A l’examen de la réponse de l’ordonnateur, la chambre constate que les recommandations suivantes, formulées dans le rapport d’observations provisoires, sont partiellement mises en œuvreou font l’objet d’un engagement de mise en œuvre :
Recommandation n° 1 : la chambre recommande de renforcer la qualité de l’information donnée d’une part sur les dépenses d’action sociale, qui représentent plus de 40 % des dépenses réelles de fonctionnement et, d’autre part, sur les subventions accordées à des tiers.
Recommandation n° 2 : la chambre recommande au département d’appliquer aux budgets annexes l’instruction comptable M4 relative aux services industriels et commerciaux et de mettre en œuvre une comptabilité analytique afin de dégager les coûts réels des prestations servies aux tiers dans un cadre concurrentiel.
Recommandation n° 5 : la chambre recommande au département :
D’améliorer l’information de l’assemblée délibérante sur la situation de la collectivité en regard de son endettement,
D’en renforcer le rôle par l’adoption d’une stratégie d’endettement à partir des besoins de financement.
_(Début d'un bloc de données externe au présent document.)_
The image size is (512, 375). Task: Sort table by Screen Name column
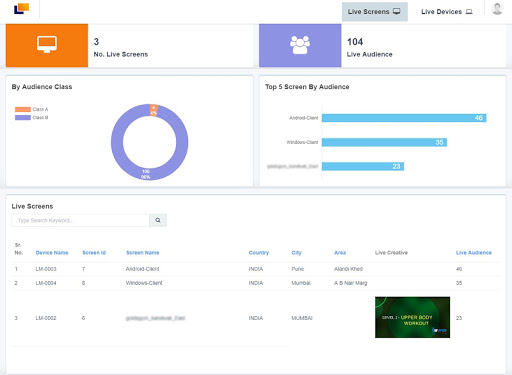143,253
La chambre constate que les recommandations suivantes, formulées dans le rapport d’observations provisoires, n’ont pas fait l’objet d’une réponse de l’ordonnateur ou ne sont pas mises en œuvre :
Recommandation n° 3 : afin d’améliorer la qualité de l’information présentée au bilan de la collectivité et la fiabilité des comptes, la chambre recommande à l’ordonnateur :
- de procéder régulièrement aux intégrations des immobilisations achevées aux comptes définitifs qui conviennent et de procéder, en conséquence, aux amortissements prévus par les textes,
- d’améliorer le lien entre les inventaires physique et comptable des biens meubles.
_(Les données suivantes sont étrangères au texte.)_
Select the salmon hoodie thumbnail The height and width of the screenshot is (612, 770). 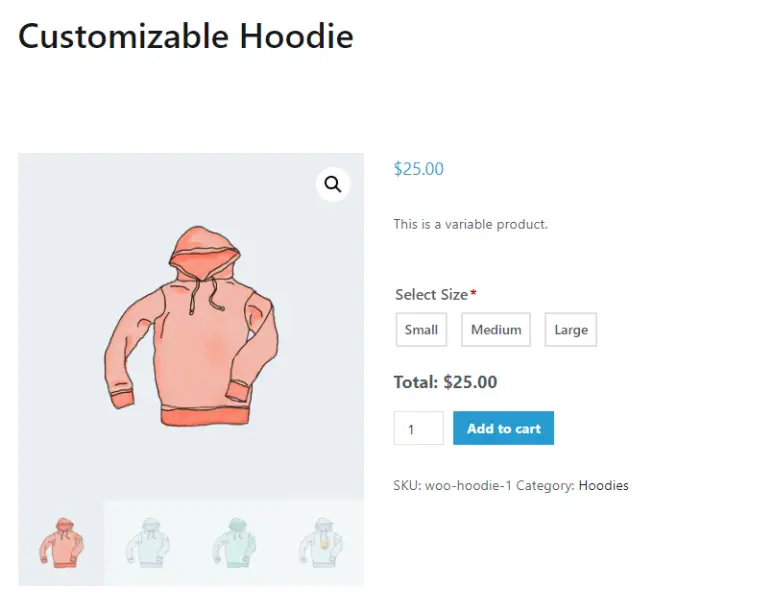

Recommandation n° 4 : la chambre recommande :
- d’observer les prescriptions du règlement financier, en opérant le travail d’actualisation des AP qui s’impose,
- d’individualiser les programmes les plus importants pour permettre un suivi plus souple et plus dynamique de l’exécution budgétaire,
- de privilégier une présentation des AP/CP en projetant les crédits annuels sur la durée prévisionnelle des programmes. Cette synthèse serait fort utile à l’occasion du débat d’orientation budgétaire.
Recommandation n° 6 : la chambre invite donc fermement le département à conclure la convention financière pluriannuelle avec le SDIS en application de la loi.
Recommandation n° 7 : la chambre recommande au département de renforcer le contrôle de gestion interne, lequel reste éminemment perfectible.
Recommandation n° 8 : en conséquence, la chambre recommande au département :
- de centraliser la gestion de son patrimoine immobilier ou, du moins, à assurer un partage permanent des informations relatives à son patrimoine entre les services intéressés,
- d’améliorer sa connaissance des coûts.
Recommandation n° 9 : la chambre recommande la mise en œuvre d’une stratégie immobilière qui devrait être précédée notamment par la mise en place d’une application destinée à connaître les coûts des locaux occupés, connaissance qui fait défaut à ce jour.